:: Supplied text ::

It was not attached to their building, I did not install the dish in the common area, it was attached to the railing of my porch where I and only I have exclusive rights to.

There is no subsidized housing here, I put down a large deposit on the condo and have never been even a day late on a single payment. They accused me of throwing the butts on the ground simply because I'm outside smoking a lot (I work nights so I'm home all day) and because of how old I am (discrimination/prejudice against younger people  .)

Here's what the FCC says

*"Background* In 1996, the Federal Communications Commission (FCC) adopted rules for Over-the-Air-Reception Devices ("OTARD" rules). The OTARD rules prohibit restrictions on a property owner or tenant's right to install, maintain, or use an antenna to receive video programming from direct broadcast satellites (DBS), broadband radio services (formerly referred to as multichannel multipoint distribution services or MMDS), and television broadcast stations (TVBS). However, there are exceptions to the OTARD rules, including provisions for safety and preservation of historic areas. 
The FCC later amended the OTARD rules to include exclusive use areas by renters and customer-end antennas that receive and transmit fixed wireless signals. 
*What Types of Antennas Are Covered Under the OTARD Rules?*
The following antennas or dishes are covered by these rules: 

 A "dish" antenna one meter (39.37 inches) or less in diameter (or any size dish if located in Alaska), designed to receive direct broadcast satellite service, including direct-to-home satellite service, or to receive or transmit fixed wireless signals via satellite.  
 An antenna that is one meter or less in diameter and is designed to receive video programming services via broadband radio service (wireless cable), or to receive or transmit fixed wireless signals other than via satellite. 
 An antenna that is designed to receive local television broadcast signals. 
 Antennas used for AM/FM radio, amateur ("ham") radio, CB radio, Digital Audio Radio Services ("DARS"), or antennas used as part of a hub to relay signals among multiple locations *are not* covered by these rules. ​ *What Types of Properties Are Covered?*
Under the OTARD rules, an owner or a tenant has the right to install an antenna (that meets size limitations) on property that he owns or over which he has exclusive use or control. This includes single family homes, condominiums, cooperatives, townhomes, and manufactured homes. In the case of condominiums, cooperatives, and rental properties, the rules apply to "exclusive use" areas, like terraces, balconies, or patios. "Exclusive use" means an area of the property that only you and people you permit may enter and use. If the area is shared with others or accessible without your permission, it is not considered. 
OTARD rules *do not* apply to common areas that are owned by a landlord, a community association, or jointly by condominium owners. These common areas may include the roof or exterior walls of a multiple dwelling unit. Under certain conditions, if a common antenna is available for use by residents, then the community association or landlord may reject or not permit the installation of an individually-owned antenna or satellite dish, provided the service and costs are the same. 
*Are There Any Other Restrictions On Where I Can Install My Dish or Antenna?* 
Restrictions necessary to prevent damage to leased property are permissible, as long as the restrictions are reasonable. For example, a lease restriction that forbids tenants from drilling holes through exterior walls or through the roof is likely to be permissible. 
An association, landlord, or local government may impose certain restrictions when safety is a concern or where a historic site is involved. An example of a safety restriction would be installing an antenna on a fire escape. Safety restrictions must be narrowly written so that they are no more burdensome than necessary to address a legitimate safety purpose."

The part about the Condo being 'private property' is irrelevant as condo's are covered under OTARD.

:: Material provided ::

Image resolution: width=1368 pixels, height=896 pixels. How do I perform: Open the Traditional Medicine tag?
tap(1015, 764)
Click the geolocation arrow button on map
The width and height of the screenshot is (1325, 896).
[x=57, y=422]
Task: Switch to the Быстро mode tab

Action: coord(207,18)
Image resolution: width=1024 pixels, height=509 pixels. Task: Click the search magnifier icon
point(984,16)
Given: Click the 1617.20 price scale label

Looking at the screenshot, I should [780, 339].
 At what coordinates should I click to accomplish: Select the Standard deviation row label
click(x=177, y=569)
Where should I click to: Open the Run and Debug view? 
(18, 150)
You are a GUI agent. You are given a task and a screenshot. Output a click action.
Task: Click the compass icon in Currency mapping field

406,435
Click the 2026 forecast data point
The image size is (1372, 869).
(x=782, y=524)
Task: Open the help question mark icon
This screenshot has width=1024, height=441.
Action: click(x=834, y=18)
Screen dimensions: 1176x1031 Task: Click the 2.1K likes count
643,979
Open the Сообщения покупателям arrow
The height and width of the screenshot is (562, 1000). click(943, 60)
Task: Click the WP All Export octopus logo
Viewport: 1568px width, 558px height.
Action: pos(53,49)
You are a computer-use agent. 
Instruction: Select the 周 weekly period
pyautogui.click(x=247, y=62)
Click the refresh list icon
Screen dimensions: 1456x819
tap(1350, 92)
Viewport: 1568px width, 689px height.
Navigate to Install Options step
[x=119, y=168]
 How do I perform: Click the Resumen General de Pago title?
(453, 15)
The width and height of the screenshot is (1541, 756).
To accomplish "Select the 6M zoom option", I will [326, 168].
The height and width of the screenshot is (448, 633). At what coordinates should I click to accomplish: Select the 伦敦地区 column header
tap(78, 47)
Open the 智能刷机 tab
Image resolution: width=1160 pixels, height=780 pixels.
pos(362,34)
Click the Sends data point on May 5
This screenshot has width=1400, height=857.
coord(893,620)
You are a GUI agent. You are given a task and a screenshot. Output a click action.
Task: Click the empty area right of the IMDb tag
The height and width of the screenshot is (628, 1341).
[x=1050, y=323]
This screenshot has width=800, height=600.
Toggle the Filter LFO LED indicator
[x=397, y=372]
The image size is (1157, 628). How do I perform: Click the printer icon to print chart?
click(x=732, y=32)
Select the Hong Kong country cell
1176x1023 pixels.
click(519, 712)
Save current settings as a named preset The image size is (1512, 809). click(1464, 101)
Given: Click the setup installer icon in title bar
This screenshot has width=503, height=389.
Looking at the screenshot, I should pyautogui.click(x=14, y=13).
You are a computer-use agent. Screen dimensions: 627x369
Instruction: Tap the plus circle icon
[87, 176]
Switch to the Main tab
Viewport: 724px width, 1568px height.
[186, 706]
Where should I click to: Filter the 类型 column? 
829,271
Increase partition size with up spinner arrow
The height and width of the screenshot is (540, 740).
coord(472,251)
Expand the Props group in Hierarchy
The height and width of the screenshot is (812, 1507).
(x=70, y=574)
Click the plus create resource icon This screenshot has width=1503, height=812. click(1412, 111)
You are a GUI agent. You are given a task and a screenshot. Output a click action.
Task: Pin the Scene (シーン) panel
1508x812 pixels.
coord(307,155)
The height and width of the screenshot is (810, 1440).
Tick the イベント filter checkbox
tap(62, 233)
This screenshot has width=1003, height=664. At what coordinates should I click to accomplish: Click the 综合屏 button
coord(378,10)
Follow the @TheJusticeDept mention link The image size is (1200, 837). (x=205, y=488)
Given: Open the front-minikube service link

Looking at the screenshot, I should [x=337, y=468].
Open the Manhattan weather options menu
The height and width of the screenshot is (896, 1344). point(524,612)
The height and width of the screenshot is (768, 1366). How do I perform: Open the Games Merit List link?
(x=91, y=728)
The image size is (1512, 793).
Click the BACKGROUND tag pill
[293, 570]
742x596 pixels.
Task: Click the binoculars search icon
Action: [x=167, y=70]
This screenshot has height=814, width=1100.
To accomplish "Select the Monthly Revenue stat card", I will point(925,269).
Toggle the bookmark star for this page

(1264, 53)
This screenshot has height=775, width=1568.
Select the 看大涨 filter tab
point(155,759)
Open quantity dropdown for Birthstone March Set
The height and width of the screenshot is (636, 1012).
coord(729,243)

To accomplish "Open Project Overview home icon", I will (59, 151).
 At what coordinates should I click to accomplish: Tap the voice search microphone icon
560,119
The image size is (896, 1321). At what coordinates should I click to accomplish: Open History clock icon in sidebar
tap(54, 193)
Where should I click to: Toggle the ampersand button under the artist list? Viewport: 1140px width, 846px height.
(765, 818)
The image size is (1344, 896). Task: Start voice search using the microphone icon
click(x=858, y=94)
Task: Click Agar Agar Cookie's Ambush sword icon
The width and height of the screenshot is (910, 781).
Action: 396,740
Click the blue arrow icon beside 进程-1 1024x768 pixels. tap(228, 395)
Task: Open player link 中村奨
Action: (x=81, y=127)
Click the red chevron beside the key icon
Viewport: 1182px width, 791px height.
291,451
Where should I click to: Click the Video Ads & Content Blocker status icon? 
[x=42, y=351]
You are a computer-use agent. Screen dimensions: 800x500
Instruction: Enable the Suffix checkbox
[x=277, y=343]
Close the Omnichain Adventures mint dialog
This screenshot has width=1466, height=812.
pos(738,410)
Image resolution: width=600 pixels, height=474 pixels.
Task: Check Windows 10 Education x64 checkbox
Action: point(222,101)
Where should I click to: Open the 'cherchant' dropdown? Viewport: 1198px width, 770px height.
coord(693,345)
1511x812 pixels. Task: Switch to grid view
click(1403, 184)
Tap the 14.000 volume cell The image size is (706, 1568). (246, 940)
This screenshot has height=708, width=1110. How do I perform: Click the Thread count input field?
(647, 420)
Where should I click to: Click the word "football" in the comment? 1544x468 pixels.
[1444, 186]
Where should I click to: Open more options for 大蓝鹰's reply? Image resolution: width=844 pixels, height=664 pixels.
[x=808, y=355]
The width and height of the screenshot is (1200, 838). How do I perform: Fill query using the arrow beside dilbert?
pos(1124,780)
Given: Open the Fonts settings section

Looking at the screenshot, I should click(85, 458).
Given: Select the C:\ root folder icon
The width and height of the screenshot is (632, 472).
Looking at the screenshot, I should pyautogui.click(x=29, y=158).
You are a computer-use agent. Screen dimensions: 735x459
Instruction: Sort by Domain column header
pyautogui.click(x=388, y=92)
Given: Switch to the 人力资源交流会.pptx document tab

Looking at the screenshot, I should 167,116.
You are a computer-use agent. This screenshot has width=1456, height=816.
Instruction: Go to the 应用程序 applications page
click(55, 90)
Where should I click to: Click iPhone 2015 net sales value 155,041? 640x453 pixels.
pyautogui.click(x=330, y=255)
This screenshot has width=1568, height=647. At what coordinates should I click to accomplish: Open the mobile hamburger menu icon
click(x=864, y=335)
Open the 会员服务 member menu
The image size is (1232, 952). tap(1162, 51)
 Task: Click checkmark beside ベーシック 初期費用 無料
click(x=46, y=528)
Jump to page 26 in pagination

:: Required actions ::
• a. In the satellite dish post, why is a lease rule that forbids drilling holes through exterior walls or the roof likely to be allowed?
• b. Express the listing lines from the line with "Open the Manhattan weather options menu" to the line with "Action: 396,740" as a JSON list of strings, one string per line, leaving out blank lines.

:: Task-by-task solutions ::
• a. Restrictions needed to prevent damage to leased property are permissible as long as they are reasonable. A ban on drilling through exterior walls or the roof is given as an example of such a restriction.

• b.
[
  "Open the Manhattan weather options menu",
  "The height and width of the screenshot is (896, 1344). point(524,612)",
  "The height and width of the screenshot is (768, 1366). How do I perform: Open the Games Merit List link?",
  "(x=91, y=728)",
  "The image size is (1512, 793).",
  "Click the BACKGROUND tag pill",
  "[293, 570]",
  "742x596 pixels.",
  "Task: Click the binoculars search icon",
  "Action: [x=167, y=70]",
  "This screenshot has height=814, width=1100.",
  "To accomplish \"Select the Monthly Revenue stat card\", I will point(925,269).",
  "Toggle the bookmark star for this page",
  "(1264, 53)",
  "This screenshot has height=775, width=1568.",
  "Select the 看大涨 filter tab",
  "point(155,759)",
  "Open quantity dropdown for Birthstone March Set",
  "The height and width of the screenshot is (636, 1012).",
  "coord(729,243)",
  "To accomplish \"Open Project Overview home icon\", I will (59, 151).",
  " At what coordinates should I click to accomplish: Tap the voice search microphone icon",
  "560,119",
  "The image size is (896, 1321). At what coordinates should I click to accomplish: Open History clock icon in sidebar",
  "tap(54, 193)",
  "Where should I click to: Toggle the ampersand button under the artist list? Viewport: 1140px width, 846px height.",
  "(765, 818)",
  "The image size is (1344, 896). Task: Start voice search using the microphone icon",
  "click(x=858, y=94)",
  "Task: Click Agar Agar Cookie's Ambush sword icon",
  "The width and height of the screenshot is (910, 781).",
  "Action: 396,740"
]